→ **Problem details**
Lines from the one containing "has height=1016, width=114." through the end of the data are to be returned exactly, and no others.

→ **Task material**
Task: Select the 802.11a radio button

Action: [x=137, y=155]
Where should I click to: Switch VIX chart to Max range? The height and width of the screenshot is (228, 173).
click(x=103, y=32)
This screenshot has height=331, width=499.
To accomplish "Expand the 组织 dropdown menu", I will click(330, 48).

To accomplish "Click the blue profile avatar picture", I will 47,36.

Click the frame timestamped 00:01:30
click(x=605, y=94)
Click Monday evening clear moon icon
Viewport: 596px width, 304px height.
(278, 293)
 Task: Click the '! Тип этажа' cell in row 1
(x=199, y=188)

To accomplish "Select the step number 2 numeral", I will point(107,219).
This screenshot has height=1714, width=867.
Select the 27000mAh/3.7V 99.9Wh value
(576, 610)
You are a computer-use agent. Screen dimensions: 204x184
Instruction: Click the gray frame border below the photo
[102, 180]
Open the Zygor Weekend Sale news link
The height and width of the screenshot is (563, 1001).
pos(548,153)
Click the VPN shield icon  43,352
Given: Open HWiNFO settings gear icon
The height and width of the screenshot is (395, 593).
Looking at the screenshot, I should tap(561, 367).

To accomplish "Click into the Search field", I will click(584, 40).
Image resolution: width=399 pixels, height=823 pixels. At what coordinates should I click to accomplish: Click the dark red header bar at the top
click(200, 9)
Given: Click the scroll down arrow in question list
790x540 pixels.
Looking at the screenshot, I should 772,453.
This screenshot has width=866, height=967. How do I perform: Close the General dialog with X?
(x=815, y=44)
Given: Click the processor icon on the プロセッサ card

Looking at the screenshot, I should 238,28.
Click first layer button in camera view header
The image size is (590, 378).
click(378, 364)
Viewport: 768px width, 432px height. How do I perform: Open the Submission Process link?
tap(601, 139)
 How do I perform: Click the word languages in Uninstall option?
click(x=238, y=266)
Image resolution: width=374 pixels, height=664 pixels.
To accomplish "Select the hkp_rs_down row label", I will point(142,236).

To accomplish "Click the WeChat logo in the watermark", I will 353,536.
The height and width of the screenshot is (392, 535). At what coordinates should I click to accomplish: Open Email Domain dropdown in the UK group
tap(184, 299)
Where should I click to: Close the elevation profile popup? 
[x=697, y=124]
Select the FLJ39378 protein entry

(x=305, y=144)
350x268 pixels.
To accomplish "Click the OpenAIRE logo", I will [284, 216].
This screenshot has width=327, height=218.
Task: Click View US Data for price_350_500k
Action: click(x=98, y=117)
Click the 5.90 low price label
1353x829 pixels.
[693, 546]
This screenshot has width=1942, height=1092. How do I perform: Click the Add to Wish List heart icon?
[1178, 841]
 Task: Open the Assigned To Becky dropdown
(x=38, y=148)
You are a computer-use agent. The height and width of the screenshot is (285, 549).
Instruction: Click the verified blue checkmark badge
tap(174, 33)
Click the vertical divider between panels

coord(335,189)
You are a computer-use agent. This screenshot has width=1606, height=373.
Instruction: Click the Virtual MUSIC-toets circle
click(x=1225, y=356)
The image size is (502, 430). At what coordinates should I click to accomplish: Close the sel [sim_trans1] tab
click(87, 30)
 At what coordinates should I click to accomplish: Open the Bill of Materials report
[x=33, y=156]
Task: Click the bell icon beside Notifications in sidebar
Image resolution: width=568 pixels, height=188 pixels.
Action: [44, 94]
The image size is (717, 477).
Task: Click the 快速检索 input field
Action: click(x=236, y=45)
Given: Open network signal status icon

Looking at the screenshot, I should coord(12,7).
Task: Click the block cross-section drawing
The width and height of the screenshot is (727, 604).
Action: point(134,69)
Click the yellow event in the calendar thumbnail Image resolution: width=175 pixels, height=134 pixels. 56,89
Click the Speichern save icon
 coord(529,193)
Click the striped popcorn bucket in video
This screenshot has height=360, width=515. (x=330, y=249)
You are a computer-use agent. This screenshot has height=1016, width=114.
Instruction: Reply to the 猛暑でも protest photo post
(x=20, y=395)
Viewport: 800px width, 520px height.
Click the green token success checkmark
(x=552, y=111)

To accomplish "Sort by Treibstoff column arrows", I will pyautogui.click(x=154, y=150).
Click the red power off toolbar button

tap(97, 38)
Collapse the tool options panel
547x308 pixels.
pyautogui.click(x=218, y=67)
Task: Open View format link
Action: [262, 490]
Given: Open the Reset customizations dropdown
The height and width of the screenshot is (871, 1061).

→ **Completed exercise**
You are a computer-use agent. This screenshot has height=1016, width=114.
Instruction: Reply to the 猛暑でも protest photo post
(x=20, y=395)
Viewport: 800px width, 520px height.
Click the green token success checkmark
(x=552, y=111)

To accomplish "Sort by Treibstoff column arrows", I will pyautogui.click(x=154, y=150).
Click the red power off toolbar button

tap(97, 38)
Collapse the tool options panel
547x308 pixels.
pyautogui.click(x=218, y=67)
Task: Open View format link
Action: [262, 490]
Given: Open the Reset customizations dropdown
The height and width of the screenshot is (871, 1061).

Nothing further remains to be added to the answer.